N=1—The Well-Tested Self-Experiment

notebooksAfter last week’s post, you already know a little bit about self tracking. Now you’re ready to take it to the next level—to add a bit more discipline and set up some structured experiments to see how changes in lifestyle can lead to changes in your body.

For this example, we’re going to try something pretty elemental: we’re going to try to increase our day-to-day energy.

The basics

In testing jargon, our experiment will depend on two things: the variable, which is the thing you’re interested in changing; and the treatment (also known as the habit), which is the thing you do to try to create that change.

Among users of the WellnessFX smartphone app who are looking for increased energy (that’s the variable), some of the most popular new healthy habits are staying hydrated, taking supplements, and going to sleep before 11 PM. (Some brave souls even opt for a daily cold shower—though you might want to start out with something a little less hardcore.)

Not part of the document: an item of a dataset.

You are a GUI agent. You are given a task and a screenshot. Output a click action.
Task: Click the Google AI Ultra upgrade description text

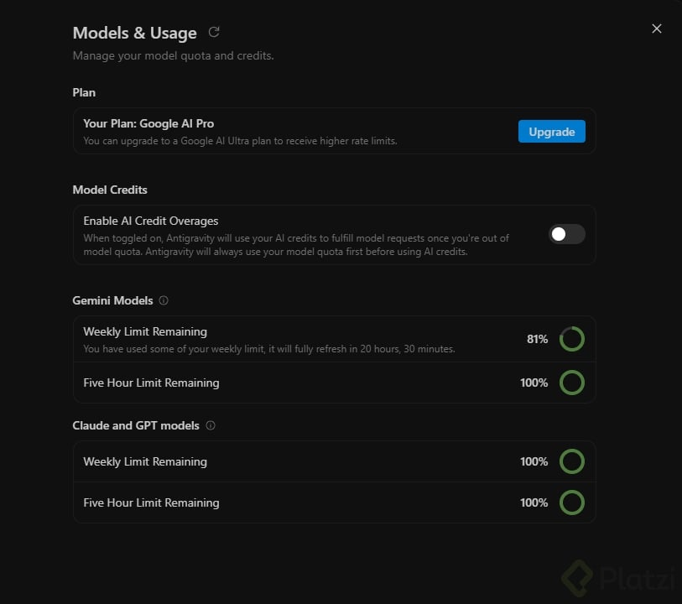click(x=240, y=141)
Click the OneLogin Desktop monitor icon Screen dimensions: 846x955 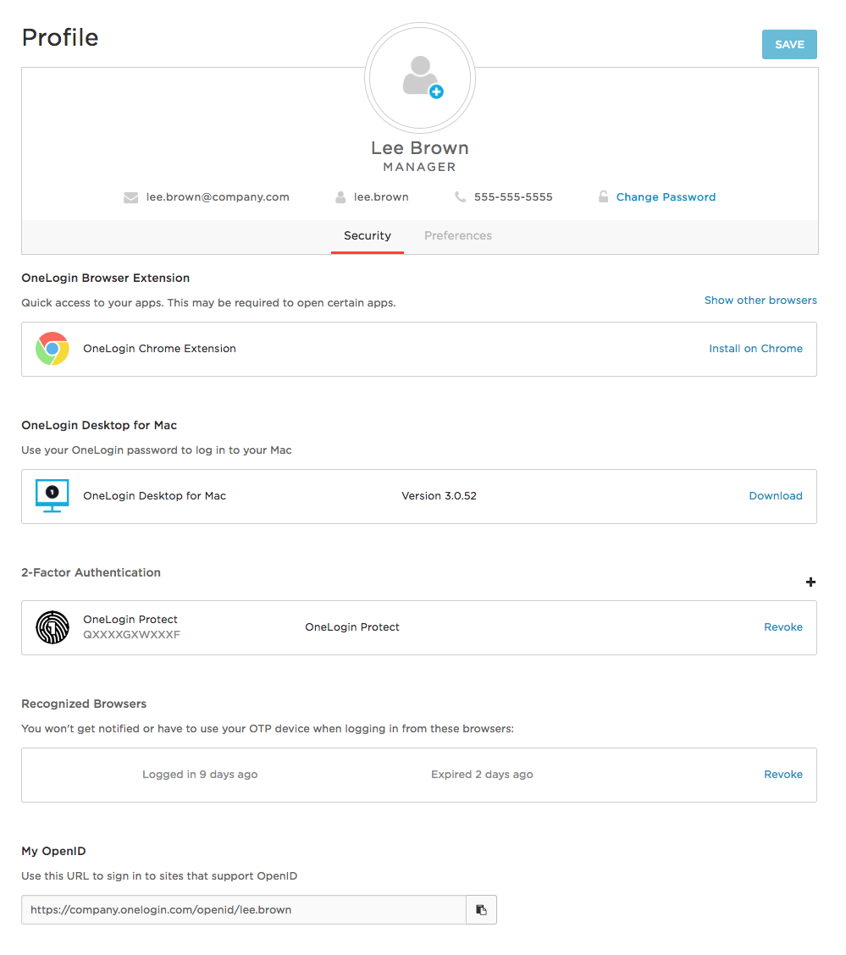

Once you’ve chosen which treatment/habit you want to test, it’s time to get started

Collecting the data

Not surprisingly, there are lots of tracking apps out there that allow you to input your data over time. If that sounds like overkill, just grab a pen and mini notebook and keep it next to your bed or desk—wherever you’re most likely to record the results.

First you need to establish a baseline. For two weeks, without using any treatments, record your energy level twice a day, in the morning and at night, along a five-step spectrum: Horrible, Bad, OK, Good, or Excellent.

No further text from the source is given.